**Etkinlik listesi**
a – Seçilen pasajda “Liverpool’daki John Moores Üniversitesi’nde” diye başlayan paragrafı, ana bilgilerini koruyarak madde listesi hâlinde yeniden yazar mısınız?
b – Seçilen pasajın “Kendinizi takvime bakarken” sözcükleriyle başlayıp “bilmediğinizi fark edersiniz.” sözcükleri de dahil olmak üzere biten kısmını hiçbir değişiklik yapmadan aktarır mısınız?

**Seçilen pasaj**

Salgın sırasında zaman algımız değişti

Covid-19 salgını gündelik yaşamımızda eşi benzeri olmayan bir yıkıma yol açtı. Salgınla birlikte hayatımıza giren karantinalar, zaman algımızda radikal değişimlere neden oldu.

Google Haberlere Abone ol

Robin Abcarian

Bu size de oldu mu? Yıllık muayeneniz için randevu almak amacıyla diş hekiminizi arar ve 2019’un nisan ayından bu yana onu görmediğinizi keşfedersiniz. Bir toplantı için giyinirken, aniden, iki gün önce zaten katılmış olduğunuzu fark edersiniz.

Kendinizi takvime bakarken bulursunuz zira haftanın hangi gününde olduğunuzu hatırlayamaz ve ardından ayın hangi haftasında olduğunuzu da bilmediğinizi fark edersiniz.

ZAMAN BOZULMASI

Covıd-19, herkesin bildiği üzere kurbanlarının tat ve koku alma duyularını bozarken, geçtiğimiz 16 ay boyunca sağlıklı kalmayı başaran çoğumuz bundan farklı bir semptom geliştirdik: Bozulmuş bir zaman duygusu. Kimileri tarafından, küresel salgın on yıldan daha uzun bir zamandır devam ediyormuş gibi hissediliyor. Benim içinse bunun tam tersi geçerli; zaman sıkıştırılmış gibi görünüyor.

Aylar boyunca süren korku ve sokağa çıkma yasağı insanlara sıkışmışlık hissettirdi. Dişçimi daha yeni görmüş gibi hissediyorum ama aslında iki yıldan fazla oldu. Zavallı dişlerim… Deneysel psikolog Ruth Ogden, “İnsanlar için, zaman bir saat gibi işlemez. Zaman fazlasıyla esnektir.” (Salvador Dali’nin sarkık saatleri betimleyen meşhur resmi, ‘Hafızanın Kalıcılığı’ geliyor aklıma.)

Liverpool’daki John Moores Üniversitesi’nde ders veren Ogden’ı aradım çünkü kendisi insanların zamanı nasıl algıladıkları konusunda bir uzman. Salgın karantinaları esnasında, İngiltere’de 600’den fazla insanın nasıl zaman geçirdikleri hakkında bir araştırma yürüttüğünü söylüyor. Bu insanlardan yalnızca yüzde 20’si zamanın normal hızında geçtiğini hissetmişti. Geri kalanların yüzde 40’ı zamanın daha hızlı ve diğer yüzde 40’ı daha yavaş geçtiğini bildirdi.

**Gösterilen veriler**

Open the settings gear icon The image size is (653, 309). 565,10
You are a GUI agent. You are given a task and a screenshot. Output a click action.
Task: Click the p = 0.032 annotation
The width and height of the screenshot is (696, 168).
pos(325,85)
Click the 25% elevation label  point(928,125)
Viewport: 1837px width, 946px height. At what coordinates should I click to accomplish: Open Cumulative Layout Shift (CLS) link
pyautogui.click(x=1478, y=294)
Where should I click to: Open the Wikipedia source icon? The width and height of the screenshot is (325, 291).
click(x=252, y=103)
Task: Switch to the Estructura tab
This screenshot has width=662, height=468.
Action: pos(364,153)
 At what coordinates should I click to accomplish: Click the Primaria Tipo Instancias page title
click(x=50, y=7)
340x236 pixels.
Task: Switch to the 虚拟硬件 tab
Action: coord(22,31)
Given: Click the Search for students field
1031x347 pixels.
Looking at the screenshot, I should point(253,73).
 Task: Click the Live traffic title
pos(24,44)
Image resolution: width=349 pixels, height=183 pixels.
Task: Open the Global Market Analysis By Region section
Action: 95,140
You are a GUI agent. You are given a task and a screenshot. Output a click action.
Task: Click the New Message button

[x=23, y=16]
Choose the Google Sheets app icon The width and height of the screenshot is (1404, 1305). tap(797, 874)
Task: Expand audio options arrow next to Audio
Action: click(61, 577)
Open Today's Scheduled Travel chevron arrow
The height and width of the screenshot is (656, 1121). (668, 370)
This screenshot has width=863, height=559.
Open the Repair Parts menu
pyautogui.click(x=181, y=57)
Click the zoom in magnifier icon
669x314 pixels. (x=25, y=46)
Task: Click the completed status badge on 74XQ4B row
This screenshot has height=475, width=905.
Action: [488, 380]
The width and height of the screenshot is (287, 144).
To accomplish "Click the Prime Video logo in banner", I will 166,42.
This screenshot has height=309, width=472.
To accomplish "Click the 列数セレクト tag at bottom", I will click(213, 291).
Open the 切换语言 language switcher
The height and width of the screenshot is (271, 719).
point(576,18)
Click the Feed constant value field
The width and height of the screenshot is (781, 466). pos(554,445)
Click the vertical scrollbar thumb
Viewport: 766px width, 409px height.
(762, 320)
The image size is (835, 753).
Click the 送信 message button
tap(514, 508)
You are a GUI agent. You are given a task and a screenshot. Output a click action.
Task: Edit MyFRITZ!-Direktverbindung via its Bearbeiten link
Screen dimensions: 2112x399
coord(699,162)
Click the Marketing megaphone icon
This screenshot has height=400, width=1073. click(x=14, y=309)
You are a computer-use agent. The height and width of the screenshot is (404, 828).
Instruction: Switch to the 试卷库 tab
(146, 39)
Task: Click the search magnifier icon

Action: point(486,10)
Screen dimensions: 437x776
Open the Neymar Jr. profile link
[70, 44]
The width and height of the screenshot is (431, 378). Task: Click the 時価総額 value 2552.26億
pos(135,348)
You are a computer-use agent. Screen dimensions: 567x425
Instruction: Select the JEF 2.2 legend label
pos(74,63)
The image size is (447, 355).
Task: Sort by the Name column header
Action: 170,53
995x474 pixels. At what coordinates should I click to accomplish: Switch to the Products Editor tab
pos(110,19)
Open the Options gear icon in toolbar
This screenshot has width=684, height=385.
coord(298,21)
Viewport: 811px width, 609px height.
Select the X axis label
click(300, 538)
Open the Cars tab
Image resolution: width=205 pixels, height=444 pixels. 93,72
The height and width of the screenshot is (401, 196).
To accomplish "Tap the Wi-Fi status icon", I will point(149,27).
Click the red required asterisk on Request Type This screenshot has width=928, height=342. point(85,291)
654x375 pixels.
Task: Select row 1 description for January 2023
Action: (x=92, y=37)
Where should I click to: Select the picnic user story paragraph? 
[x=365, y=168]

**Cevap bölümü**
a –
- Ruth Ogden, Liverpool’daki John Moores Üniversitesi’nde ders veriyor ve insanların zamanı nasıl algıladıkları konusunda uzman.
- Salgın karantinaları sırasında İngiltere’de 600’den fazla insanın zamanı nasıl geçirdiğini araştırdı.
- Bu insanlardan yalnızca yüzde 20’si zamanın normal hızında geçtiğini hissetti.
- Geri kalanların yüzde 40’ı zamanın daha hızlı, diğer yüzde 40’ı ise daha yavaş geçtiğini bildirdi.

b –
Kendinizi takvime bakarken bulursunuz zira haftanın hangi gününde olduğunuzu hatırlayamaz ve ardından ayın hangi haftasında olduğunuzu da bilmediğinizi fark edersiniz.